HMOs Explained
Health care in America is changing rapidly. Twenty-five years ago, most people in the United States had indemnity insurance coverage. A person with indemnity insurance could go to any doctor, hospital, or other provider (which would bill for each service given), and the insurance and the patient would each pay part of the bill.
But today, more than half of all Americans who have health insurance are enrolled in some kind of managed care plan — an organized way of both providing services and paying for them. Different types of managed care plans work differently and include health maintenance organizations (HMOs), preferred provider organizations (PPOs) and point-of-service (POS) plans.
You've probably heard these terms before. But what do they mean, and what are the differences between them? And what do these differences mean to you?
An HMO is a health care organization created in an effort to lower health care costs for you and for whomever is helping you pay for your health care, such as an employer or the government. If you join an HMO, you get to use their services at a very low cost, much less than if you went to the doctor and paid for them.

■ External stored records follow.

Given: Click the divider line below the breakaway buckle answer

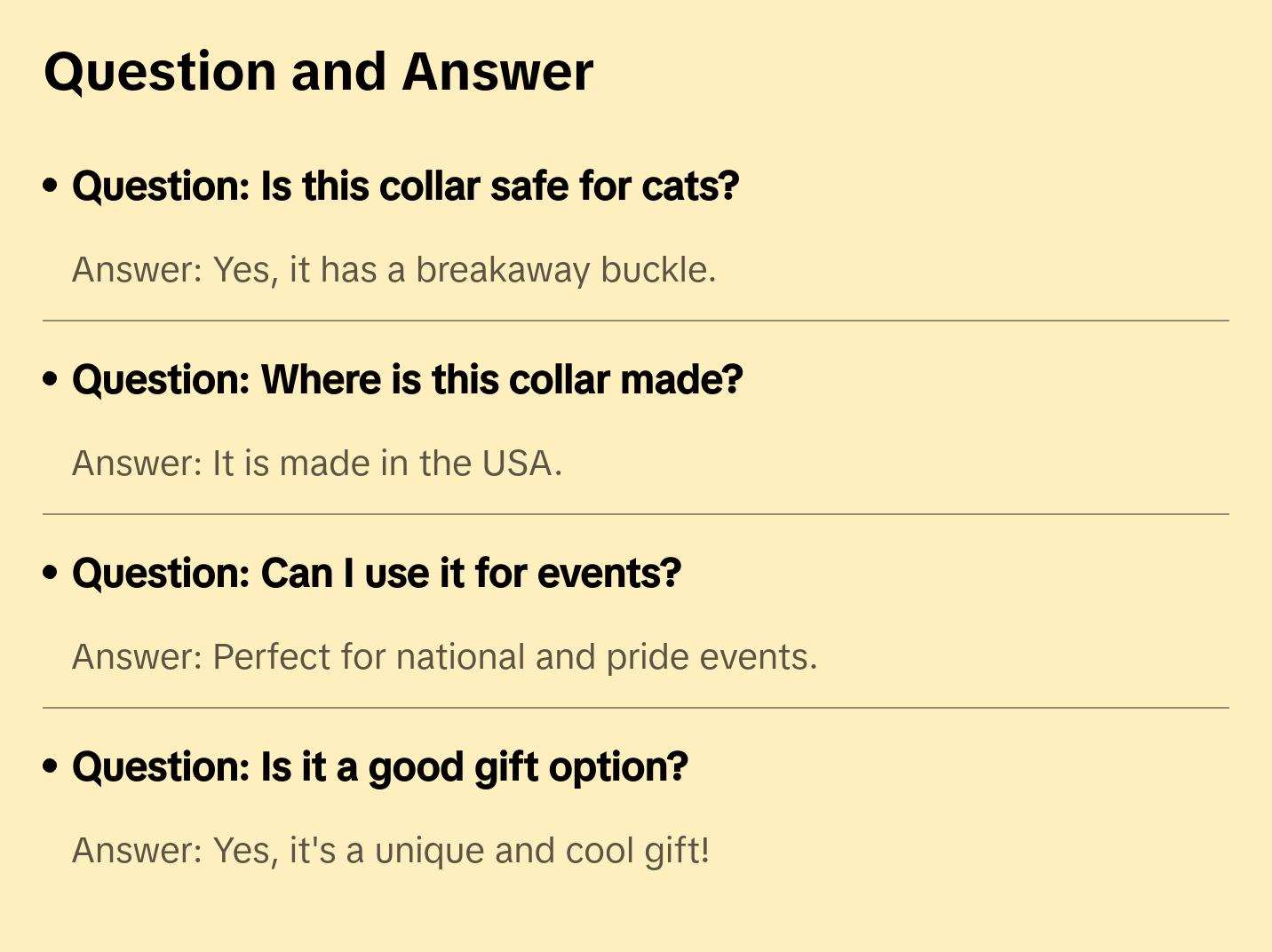Looking at the screenshot, I should point(636,321).
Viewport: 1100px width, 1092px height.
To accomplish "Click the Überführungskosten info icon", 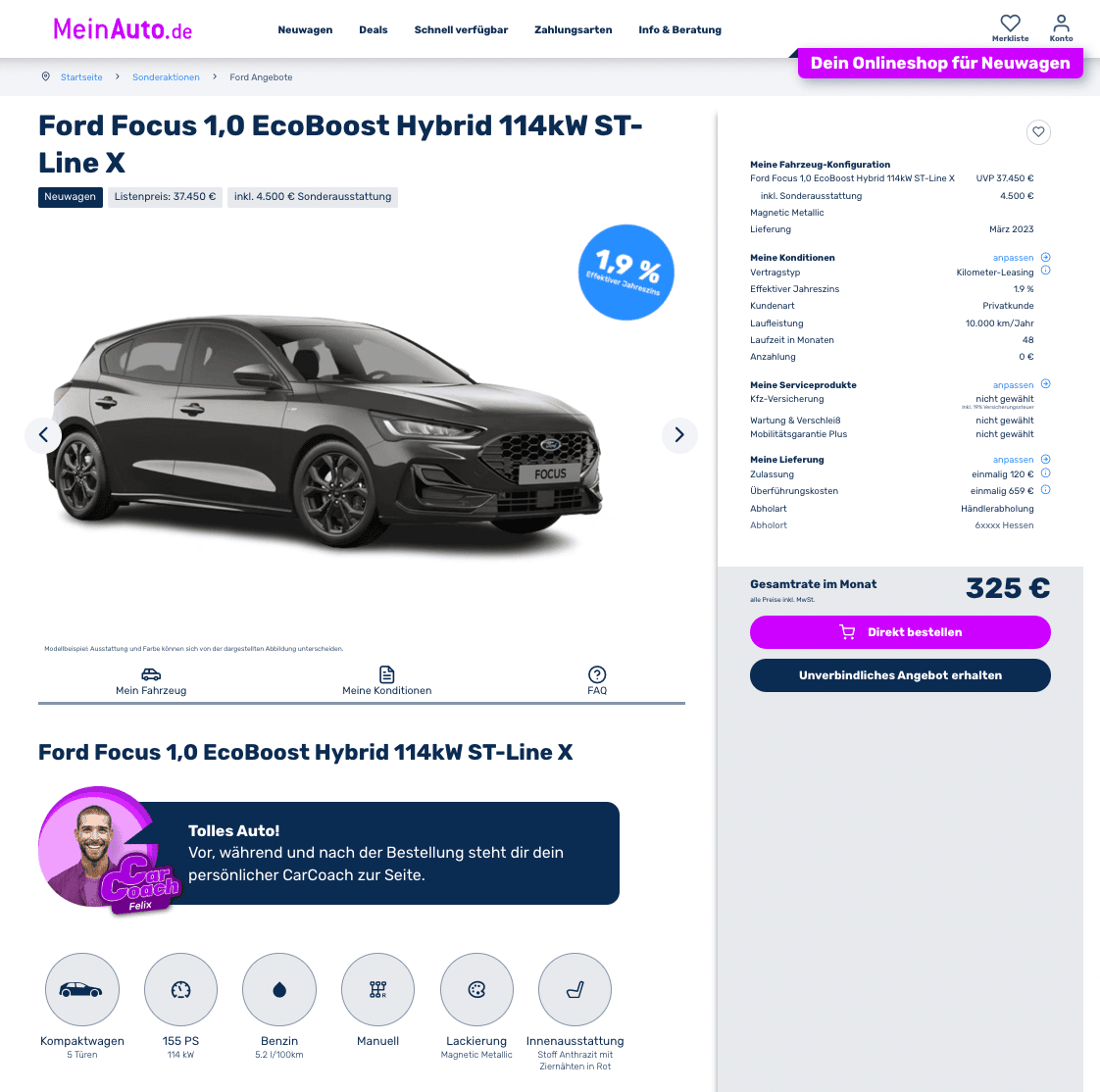I will (1045, 490).
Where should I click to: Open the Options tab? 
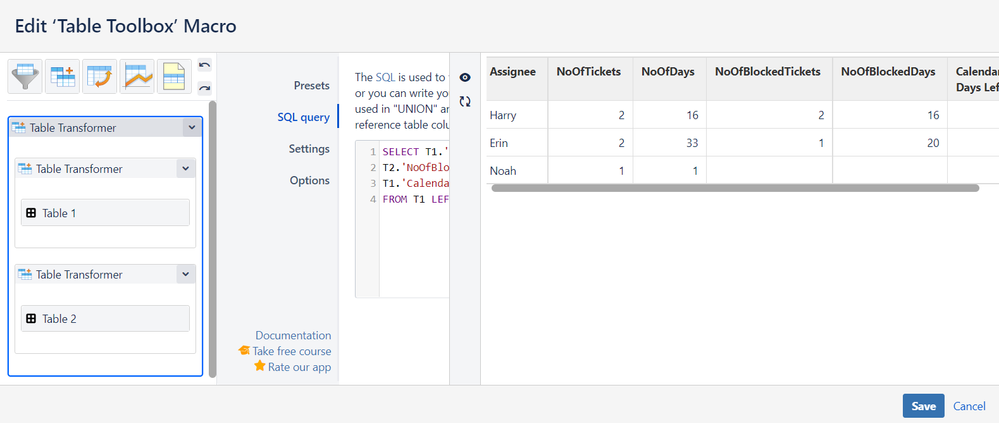(x=310, y=180)
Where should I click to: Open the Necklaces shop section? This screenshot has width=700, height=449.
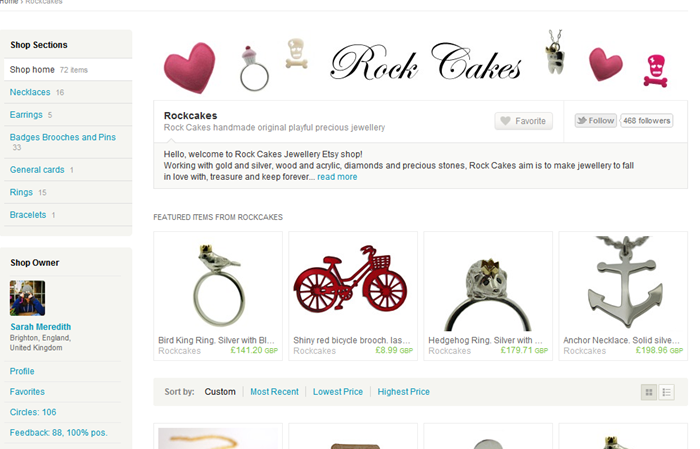pyautogui.click(x=30, y=92)
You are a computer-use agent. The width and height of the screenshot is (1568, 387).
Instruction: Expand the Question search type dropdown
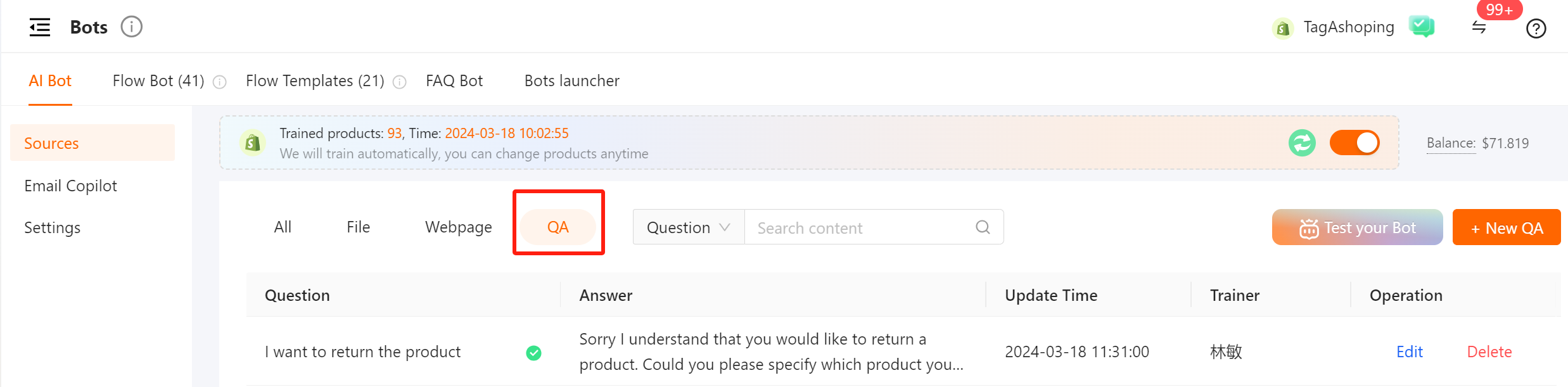(x=689, y=227)
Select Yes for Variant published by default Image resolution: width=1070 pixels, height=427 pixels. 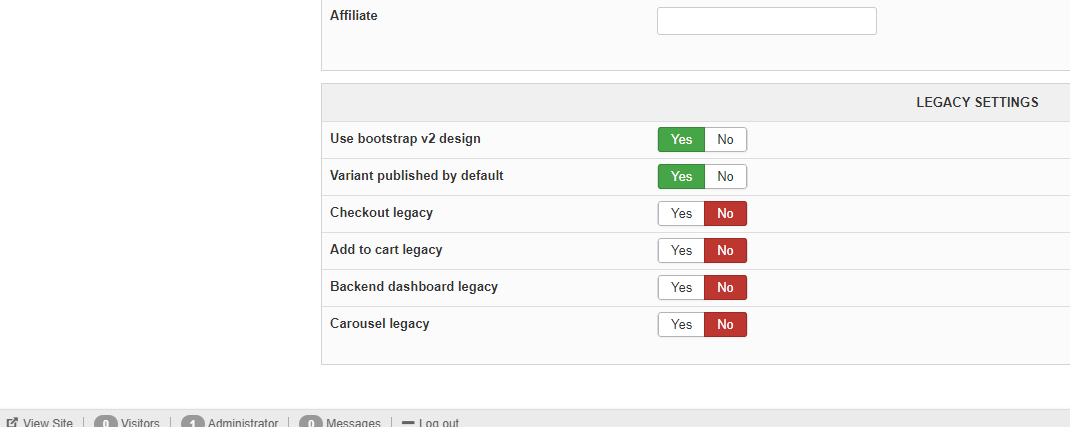pos(681,177)
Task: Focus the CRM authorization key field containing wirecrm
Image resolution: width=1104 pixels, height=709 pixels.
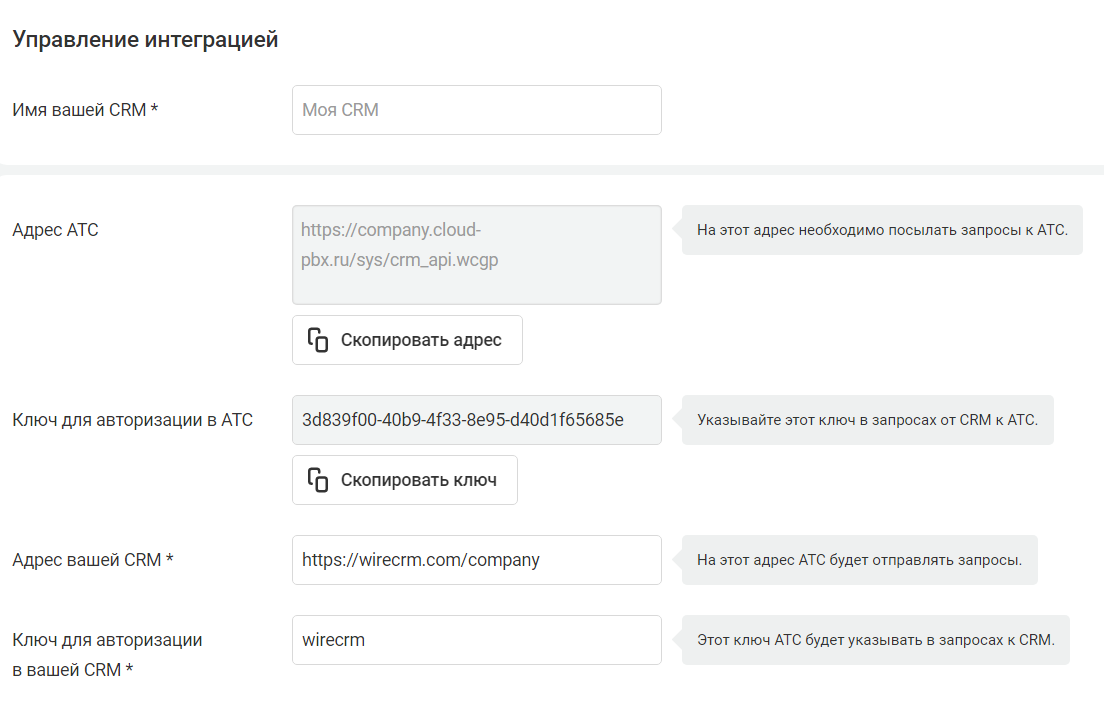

HMOs are also appealing to those who pay for health care services, because HMOs are usually large organizations that can buy services for thousands of people and, at the same time, decide what type of care they will receive. Both of these allow HMOs to lower the cost of health care and give companies cheaper health care rates for their employees.
While all HMOs will provide you with written material about how their program works, they all have a few things in common. They all require you to use doctors and hospitals that are "in-network" or part of their HMO plan. Your HMO will provide you with a list of in-network doctors. Also, HMOs usually require you to choose a primary care physician who will be in charge of your health care. If you need other types of care, such as seeing a specialist or going to the hospital, you are first required to get approval from your primary care provider.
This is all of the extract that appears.